Given records:

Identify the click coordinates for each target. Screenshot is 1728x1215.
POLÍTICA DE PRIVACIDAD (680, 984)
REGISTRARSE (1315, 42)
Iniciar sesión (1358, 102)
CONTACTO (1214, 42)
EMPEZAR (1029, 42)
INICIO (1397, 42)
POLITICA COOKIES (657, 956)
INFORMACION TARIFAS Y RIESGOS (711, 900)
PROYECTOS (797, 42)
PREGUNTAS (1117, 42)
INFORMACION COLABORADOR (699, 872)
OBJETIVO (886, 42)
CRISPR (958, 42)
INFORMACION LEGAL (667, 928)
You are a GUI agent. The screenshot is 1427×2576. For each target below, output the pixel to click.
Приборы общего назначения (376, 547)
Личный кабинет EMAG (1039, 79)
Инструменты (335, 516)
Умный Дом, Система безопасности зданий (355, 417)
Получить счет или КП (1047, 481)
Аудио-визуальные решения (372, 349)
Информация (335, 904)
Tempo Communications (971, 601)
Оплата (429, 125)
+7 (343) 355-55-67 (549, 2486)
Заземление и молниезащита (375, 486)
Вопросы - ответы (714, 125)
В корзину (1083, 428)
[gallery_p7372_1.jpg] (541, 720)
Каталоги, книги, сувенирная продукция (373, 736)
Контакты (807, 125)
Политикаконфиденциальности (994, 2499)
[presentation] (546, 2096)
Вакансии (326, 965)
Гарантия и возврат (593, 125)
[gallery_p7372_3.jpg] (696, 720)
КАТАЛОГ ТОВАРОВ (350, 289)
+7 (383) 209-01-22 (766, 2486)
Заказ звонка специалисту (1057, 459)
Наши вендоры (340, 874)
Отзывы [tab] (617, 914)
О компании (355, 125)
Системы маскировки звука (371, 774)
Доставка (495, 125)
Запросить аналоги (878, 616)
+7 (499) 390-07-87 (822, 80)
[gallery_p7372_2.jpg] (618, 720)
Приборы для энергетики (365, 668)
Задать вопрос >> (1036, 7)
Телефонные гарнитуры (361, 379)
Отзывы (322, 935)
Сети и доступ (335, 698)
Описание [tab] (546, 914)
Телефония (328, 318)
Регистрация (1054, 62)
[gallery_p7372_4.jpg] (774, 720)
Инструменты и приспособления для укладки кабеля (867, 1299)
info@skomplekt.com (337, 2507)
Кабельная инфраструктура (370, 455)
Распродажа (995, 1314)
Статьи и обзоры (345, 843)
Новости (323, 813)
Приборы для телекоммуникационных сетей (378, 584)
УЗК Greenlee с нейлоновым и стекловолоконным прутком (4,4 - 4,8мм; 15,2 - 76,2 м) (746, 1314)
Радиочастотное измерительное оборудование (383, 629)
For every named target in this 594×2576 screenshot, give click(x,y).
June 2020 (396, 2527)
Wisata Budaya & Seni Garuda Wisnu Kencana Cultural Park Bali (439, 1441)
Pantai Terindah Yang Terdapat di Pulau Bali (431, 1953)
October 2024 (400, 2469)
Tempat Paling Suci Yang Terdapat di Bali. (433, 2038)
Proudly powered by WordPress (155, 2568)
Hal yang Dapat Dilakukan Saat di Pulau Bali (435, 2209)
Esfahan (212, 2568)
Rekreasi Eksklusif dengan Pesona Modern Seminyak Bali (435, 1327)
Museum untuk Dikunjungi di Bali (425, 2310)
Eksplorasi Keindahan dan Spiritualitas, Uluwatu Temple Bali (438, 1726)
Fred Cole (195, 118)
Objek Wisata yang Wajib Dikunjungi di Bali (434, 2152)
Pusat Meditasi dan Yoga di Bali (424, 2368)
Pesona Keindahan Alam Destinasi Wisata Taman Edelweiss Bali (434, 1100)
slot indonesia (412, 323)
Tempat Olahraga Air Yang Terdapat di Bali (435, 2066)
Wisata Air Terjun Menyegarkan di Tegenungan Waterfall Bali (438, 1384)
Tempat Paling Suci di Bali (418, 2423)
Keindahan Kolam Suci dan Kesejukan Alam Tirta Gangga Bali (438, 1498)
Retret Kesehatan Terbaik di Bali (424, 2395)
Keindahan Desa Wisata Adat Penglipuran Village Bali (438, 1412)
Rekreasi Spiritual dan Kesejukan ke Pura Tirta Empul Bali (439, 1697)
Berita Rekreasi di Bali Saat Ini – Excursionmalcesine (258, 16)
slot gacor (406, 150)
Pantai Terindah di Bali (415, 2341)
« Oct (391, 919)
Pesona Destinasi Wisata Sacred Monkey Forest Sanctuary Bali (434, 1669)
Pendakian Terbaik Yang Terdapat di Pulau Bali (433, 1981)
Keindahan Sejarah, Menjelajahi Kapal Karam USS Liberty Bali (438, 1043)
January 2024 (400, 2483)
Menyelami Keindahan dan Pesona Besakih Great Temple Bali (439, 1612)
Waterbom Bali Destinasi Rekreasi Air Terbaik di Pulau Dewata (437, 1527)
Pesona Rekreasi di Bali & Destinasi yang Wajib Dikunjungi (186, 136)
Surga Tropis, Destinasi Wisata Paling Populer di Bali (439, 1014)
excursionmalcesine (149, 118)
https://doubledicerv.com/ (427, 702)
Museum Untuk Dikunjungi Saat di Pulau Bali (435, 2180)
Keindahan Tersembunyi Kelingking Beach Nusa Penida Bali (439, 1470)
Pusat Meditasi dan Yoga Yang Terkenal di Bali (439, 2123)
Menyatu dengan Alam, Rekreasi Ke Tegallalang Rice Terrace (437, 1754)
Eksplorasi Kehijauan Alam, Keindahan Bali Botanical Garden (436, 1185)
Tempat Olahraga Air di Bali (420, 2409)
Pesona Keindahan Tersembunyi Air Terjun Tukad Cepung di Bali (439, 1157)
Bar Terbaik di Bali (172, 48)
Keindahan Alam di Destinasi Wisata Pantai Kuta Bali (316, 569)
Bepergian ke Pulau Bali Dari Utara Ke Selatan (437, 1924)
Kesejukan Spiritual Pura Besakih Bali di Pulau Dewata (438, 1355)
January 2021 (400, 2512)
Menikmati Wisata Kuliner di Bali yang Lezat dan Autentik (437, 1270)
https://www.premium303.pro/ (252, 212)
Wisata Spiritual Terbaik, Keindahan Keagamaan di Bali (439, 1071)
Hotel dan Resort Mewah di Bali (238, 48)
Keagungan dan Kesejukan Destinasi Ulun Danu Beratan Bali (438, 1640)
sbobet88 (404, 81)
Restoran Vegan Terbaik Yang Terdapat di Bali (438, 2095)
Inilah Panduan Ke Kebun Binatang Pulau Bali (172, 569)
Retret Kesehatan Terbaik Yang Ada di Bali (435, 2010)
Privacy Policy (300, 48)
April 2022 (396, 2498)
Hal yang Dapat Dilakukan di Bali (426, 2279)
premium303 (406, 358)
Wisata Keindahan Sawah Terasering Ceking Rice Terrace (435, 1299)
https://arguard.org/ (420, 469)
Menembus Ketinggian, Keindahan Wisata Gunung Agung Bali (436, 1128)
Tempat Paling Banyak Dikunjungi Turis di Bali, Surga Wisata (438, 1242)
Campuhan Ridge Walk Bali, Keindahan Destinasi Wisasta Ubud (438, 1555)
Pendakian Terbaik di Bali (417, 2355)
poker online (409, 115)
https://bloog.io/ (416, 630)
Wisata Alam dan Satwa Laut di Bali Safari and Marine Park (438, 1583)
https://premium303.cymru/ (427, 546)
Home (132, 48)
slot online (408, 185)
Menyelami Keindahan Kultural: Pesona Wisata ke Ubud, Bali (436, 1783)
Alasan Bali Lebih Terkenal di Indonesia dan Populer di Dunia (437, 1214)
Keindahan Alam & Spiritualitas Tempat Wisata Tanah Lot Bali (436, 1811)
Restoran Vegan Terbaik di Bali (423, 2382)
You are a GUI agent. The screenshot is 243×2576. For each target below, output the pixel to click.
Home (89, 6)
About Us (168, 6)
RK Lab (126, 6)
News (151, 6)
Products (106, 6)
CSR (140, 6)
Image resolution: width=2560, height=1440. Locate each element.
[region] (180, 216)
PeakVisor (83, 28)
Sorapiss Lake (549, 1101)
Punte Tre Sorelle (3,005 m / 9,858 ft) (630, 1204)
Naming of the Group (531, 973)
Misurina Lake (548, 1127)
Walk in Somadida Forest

How to complete this task: The range runs from the line above containing "Fred Cole (195, 118)" to the line containing "Pesona Keindahan Tersembunyi", inclusive. Restate those lines word for word and no others.

Answer:
Fred Cole (195, 118)
Objek Wisata yang Wajib Dikunjungi di Bali (434, 2152)
Pusat Meditasi dan Yoga di Bali (424, 2368)
Pesona Keindahan Alam Destinasi Wisata Taman Edelweiss Bali (434, 1100)
slot indonesia (412, 323)
Tempat Olahraga Air Yang Terdapat di Bali (435, 2066)
Wisata Air Terjun Menyegarkan di Tegenungan Waterfall Bali (438, 1384)
Tempat Paling Suci di Bali (418, 2423)
Keindahan Kolam Suci dan Kesejukan Alam Tirta Gangga Bali (438, 1498)
Retret Kesehatan Terbaik di Bali (424, 2395)
Keindahan Desa Wisata Adat Penglipuran Village Bali (438, 1412)
Rekreasi Spiritual dan Kesejukan ke Pura Tirta Empul Bali (439, 1697)
Berita Rekreasi di Bali Saat Ini – Excursionmalcesine (258, 16)
slot gacor (406, 150)
Pantai Terindah di Bali (415, 2341)
« Oct (391, 919)
Pesona Destinasi Wisata Sacred Monkey Forest Sanctuary Bali (434, 1669)
Pendakian Terbaik Yang Terdapat di Pulau Bali (433, 1981)
Keindahan Sejarah, Menjelajahi Kapal Karam USS Liberty Bali (438, 1043)
January 2024 (400, 2483)
Menyelami Keindahan dan Pesona Besakih Great Temple Bali (439, 1612)
Waterbom Bali Destinasi Rekreasi Air Terbaik di Pulau Dewata (437, 1527)
Pesona Rekreasi di Bali & Destinasi yang Wajib Dikunjungi (186, 136)
Surga Tropis, Destinasi Wisata Paling Populer di Bali (439, 1014)
excursionmalcesine (149, 118)
https://doubledicerv.com/ (427, 702)
Museum Untuk Dikunjungi Saat di Pulau Bali (435, 2180)
Keindahan Tersembunyi Kelingking Beach Nusa Penida Bali (439, 1470)
Pusat Meditasi dan Yoga Yang Terkenal di Bali (439, 2123)
Menyatu dengan Alam, Rekreasi Ke Tegallalang Rice Terrace (437, 1754)
Eksplorasi Kehijauan Alam, Keindahan Bali Botanical Garden (436, 1185)
Tempat Olahraga Air di Bali (420, 2409)
Pesona Keindahan Tersembunyi Air Terjun Tukad Cepung di Bali (439, 1157)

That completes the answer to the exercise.